The Face Amount pursuant to subsection (b) shall be calculated as of the last day of any calendar month ending on or before December 31, 2011, and “trailing twelve-month period” as used herein shall mean the twelve-month period ending on such day.

For the avoidance of doubt, once the maximum Face Amount is determined pursuant to subsection (a) or (b) above, the Face Amount shall in no event be subject to reduction.

GAAP” means generally accepted accounting principles as in effect in the United States from time to time, consistently applied in the opinions and pronouncements of the Accounting Principles Board and the American Institute of Certified Public Accountants and statements and pronouncements of the Financing Accounting Standards Board (or agencies with similar functions of comparable stature and authority within the accounting profession), which are applicable to the circumstances as of the date of determination.

Intermediate Holdings” means KPI Intermediate Holdings, Inc., a Delaware corporation, and any successor entity.

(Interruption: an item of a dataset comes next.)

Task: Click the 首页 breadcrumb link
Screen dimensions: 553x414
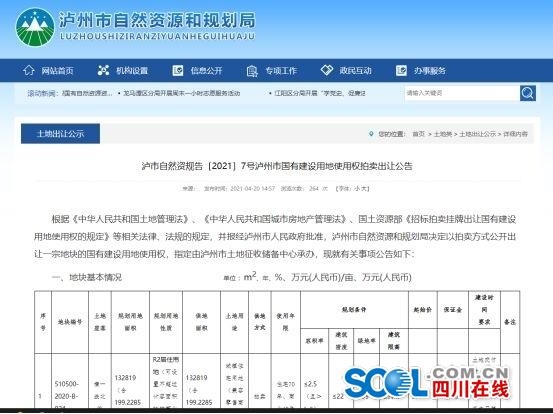Action: (x=419, y=134)
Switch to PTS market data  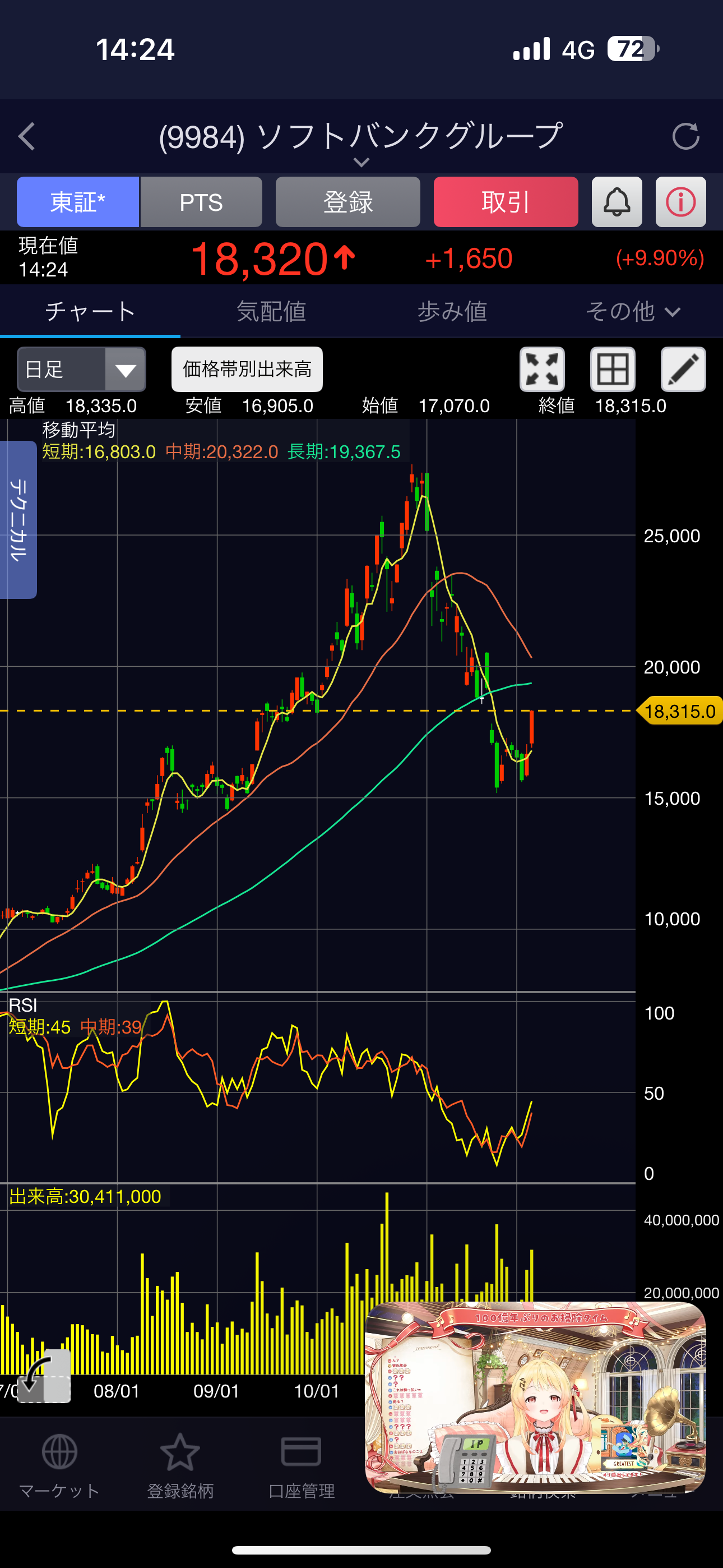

Issue Date” shall mean, with respect to shares of each series of Preferred Stock, the date that shares of such series are first issued by the Corporation.

Junior Stock” shall mean, with respect to the Series A Preferred Stock, (i) the Common Stock, (ii) any series of Preferred Stock other than the Series A Preferred Stock and (iii) any class or series of Capital Stock or other Equity Interests of the Corporation of any kind or designation that is issued or outstanding when any shares of Series A Preferred Stock are outstanding.

Kenner Investors” shall mean the holders of issued and outstanding Common Stock as of immediately after the Closing (excluding any Common Stock, options or other incentive equity held by employees of the Corporation or any of its Subsidiaries).

Liquidation” shall mean the voluntary or involuntary liquidation, dissolution or winding up of the affairs of the Corporation.

Liquidation Preference” per share of Series A Preferred Stock shall mean the Face Amount per share at the time of the applicable Liquidation.

Management Agreement” shall mean that certain Management Consulting Agreement, dated as of the Closing Date, between, the Corporation, one or more of its Subsidiaries and Kenner Equity Management, LLC, a Delaware limited liability company.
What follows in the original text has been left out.